Expression and Phosphorylation of Protein Kinase C Isoforms in Aβ1–42 Activated T Lymphocytes from Alzheimer's Disease

Abstract

The protein kinase C (PKC) family of enzymes is a regulator of transmembrane signal transduction. There is evidence demonstrating altered activity of some PKC isoforms (PKC-α, PKC-δ and PKC-ζ) in the neurons of brains of Alzheimer's Disease (AD) sufferers, but little is known about their involvement in the intracellular machinery of amyloid β protein-reactive T lymphocytes in AD. By applying a modified “split-well culture system” for Aβ1–42 reactivity, we carried out flow cytometry analysis and biochemical investigations on the possible involvement of PKC-α, PKC-δ and PKC-ζ in the signalling system activated in Aβ-reactive T cells purified from peripheral blood mononucleate cells (PBMC) from healthy subjects and patients with AD. Flow cytometry analysis of Aβ1–42 activated T lymphocytes in the majority of AD patients highlighted a distinct cellular cluster highly expressing phospho-PKC-δ (P-PKC-δ), while most full-blown AD patients highly expressed two distinct P-PKC-δ and phospho-PKC-ζ (P-PKC-ζ) bright sub-populations.
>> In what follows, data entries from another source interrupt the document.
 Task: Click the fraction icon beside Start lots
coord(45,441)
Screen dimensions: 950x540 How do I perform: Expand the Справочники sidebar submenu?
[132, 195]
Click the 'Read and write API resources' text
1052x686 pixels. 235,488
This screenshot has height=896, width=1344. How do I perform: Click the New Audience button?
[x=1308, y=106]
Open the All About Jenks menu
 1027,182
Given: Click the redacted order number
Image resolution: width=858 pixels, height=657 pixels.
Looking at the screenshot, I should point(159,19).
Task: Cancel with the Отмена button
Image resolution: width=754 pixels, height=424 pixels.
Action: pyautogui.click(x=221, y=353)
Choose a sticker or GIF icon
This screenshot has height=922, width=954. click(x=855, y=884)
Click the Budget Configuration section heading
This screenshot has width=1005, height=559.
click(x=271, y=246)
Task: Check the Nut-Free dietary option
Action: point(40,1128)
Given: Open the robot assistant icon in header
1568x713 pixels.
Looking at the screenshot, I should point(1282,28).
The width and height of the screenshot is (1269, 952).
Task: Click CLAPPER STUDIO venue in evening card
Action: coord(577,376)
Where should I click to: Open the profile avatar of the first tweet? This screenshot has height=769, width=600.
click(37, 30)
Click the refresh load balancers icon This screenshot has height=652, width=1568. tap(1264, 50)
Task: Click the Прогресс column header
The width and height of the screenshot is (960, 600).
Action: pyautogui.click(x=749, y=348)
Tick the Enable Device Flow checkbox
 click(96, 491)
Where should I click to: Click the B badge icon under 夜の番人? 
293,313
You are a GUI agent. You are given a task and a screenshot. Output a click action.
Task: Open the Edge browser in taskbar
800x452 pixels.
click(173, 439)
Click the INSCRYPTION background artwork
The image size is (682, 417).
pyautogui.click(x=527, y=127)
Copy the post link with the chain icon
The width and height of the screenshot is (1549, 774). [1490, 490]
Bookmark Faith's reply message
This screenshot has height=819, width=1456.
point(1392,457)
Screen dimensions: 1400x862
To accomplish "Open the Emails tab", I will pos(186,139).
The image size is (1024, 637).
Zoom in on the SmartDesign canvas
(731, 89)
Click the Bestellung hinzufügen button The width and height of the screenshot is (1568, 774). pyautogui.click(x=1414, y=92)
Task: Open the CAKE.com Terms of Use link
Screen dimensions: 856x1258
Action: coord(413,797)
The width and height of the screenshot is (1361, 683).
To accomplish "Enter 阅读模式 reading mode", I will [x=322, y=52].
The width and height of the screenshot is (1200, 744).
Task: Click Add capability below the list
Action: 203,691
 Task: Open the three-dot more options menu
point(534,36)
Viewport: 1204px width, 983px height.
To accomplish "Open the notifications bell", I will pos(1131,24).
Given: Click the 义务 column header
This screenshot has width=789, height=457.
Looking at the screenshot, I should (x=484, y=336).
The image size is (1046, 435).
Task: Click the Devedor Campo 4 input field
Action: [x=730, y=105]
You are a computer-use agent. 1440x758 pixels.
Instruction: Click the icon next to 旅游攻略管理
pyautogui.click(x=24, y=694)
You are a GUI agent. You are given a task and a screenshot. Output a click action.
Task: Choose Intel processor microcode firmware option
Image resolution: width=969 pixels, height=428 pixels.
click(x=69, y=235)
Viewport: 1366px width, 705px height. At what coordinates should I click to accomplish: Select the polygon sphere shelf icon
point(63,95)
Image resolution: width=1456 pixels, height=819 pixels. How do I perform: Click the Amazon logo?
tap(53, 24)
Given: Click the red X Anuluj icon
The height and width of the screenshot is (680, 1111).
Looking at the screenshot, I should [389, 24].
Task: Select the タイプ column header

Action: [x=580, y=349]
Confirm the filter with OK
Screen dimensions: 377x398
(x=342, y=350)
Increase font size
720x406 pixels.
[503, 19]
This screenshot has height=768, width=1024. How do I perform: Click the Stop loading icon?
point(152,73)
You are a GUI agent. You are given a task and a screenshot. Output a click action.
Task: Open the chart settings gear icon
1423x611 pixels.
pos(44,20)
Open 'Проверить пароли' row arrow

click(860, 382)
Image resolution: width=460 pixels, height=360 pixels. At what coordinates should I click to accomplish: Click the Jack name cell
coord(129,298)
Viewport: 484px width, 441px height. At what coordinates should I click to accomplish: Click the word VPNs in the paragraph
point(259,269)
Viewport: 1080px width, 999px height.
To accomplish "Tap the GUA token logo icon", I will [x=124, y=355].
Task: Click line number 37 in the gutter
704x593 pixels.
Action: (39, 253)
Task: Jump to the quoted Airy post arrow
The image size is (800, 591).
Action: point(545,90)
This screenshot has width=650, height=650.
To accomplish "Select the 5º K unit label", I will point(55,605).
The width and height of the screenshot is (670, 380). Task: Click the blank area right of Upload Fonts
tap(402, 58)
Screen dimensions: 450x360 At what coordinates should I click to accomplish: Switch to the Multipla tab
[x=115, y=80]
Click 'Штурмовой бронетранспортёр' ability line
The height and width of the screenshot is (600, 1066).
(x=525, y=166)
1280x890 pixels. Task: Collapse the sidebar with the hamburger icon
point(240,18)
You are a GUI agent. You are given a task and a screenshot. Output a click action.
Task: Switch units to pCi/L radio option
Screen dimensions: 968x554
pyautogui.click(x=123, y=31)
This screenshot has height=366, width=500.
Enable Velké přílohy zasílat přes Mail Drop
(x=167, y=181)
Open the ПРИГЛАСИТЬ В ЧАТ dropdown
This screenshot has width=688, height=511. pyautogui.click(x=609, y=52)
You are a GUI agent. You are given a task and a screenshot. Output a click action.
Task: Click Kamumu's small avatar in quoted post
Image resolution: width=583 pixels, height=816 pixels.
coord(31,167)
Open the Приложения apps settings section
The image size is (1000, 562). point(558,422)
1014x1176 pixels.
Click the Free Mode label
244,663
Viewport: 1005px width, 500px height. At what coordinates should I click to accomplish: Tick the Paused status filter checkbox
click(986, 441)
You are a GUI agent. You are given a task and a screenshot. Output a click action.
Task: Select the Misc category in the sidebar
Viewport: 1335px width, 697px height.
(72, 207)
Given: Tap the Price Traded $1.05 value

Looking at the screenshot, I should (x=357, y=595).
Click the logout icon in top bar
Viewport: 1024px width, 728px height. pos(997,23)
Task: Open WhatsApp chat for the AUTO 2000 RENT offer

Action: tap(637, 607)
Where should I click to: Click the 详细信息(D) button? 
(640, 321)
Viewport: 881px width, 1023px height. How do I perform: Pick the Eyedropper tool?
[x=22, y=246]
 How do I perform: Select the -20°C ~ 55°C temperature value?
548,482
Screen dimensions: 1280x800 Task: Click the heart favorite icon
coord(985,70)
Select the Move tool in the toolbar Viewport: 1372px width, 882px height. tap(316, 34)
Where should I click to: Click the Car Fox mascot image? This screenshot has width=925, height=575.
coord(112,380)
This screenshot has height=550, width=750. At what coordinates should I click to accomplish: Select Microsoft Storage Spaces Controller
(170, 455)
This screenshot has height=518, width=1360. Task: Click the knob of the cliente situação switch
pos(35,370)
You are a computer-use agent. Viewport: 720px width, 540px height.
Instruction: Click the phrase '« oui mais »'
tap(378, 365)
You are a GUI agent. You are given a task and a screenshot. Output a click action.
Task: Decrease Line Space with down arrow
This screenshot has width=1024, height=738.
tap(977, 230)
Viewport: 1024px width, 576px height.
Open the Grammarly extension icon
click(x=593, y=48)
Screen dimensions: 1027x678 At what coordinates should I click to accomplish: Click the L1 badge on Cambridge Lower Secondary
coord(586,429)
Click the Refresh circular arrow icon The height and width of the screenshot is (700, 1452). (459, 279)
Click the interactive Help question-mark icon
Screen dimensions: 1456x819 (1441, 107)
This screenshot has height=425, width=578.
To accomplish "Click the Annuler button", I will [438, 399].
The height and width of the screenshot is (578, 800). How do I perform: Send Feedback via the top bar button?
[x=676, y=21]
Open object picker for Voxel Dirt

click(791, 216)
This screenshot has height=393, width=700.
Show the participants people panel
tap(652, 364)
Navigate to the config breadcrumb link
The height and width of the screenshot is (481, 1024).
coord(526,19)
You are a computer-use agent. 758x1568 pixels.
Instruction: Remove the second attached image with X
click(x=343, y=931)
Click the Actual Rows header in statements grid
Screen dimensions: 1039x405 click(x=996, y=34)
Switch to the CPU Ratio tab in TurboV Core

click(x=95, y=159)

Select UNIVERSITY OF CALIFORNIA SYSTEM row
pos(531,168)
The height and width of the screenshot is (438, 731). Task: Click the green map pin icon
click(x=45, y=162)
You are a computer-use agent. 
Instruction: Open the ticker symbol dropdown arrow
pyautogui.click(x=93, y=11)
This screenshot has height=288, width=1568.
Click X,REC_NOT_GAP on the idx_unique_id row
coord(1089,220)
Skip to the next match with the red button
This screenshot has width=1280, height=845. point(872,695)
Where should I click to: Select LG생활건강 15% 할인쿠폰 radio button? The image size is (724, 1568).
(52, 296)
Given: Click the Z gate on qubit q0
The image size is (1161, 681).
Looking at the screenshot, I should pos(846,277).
The same investigation performed in freshly purified peripheral T lymphocytes, did not highlight any subpopulation, suggesting that the detection of P-PKC-δ and P-PKC-ζ bright subpopulations is specifically linked to Aβ1–42 activated T lymphocytes. The data presented here, therefore, suggest possible novel hallmarks to discriminate between healthy elderly subjects and beginning or full-blown Alzheimer's Disease patients.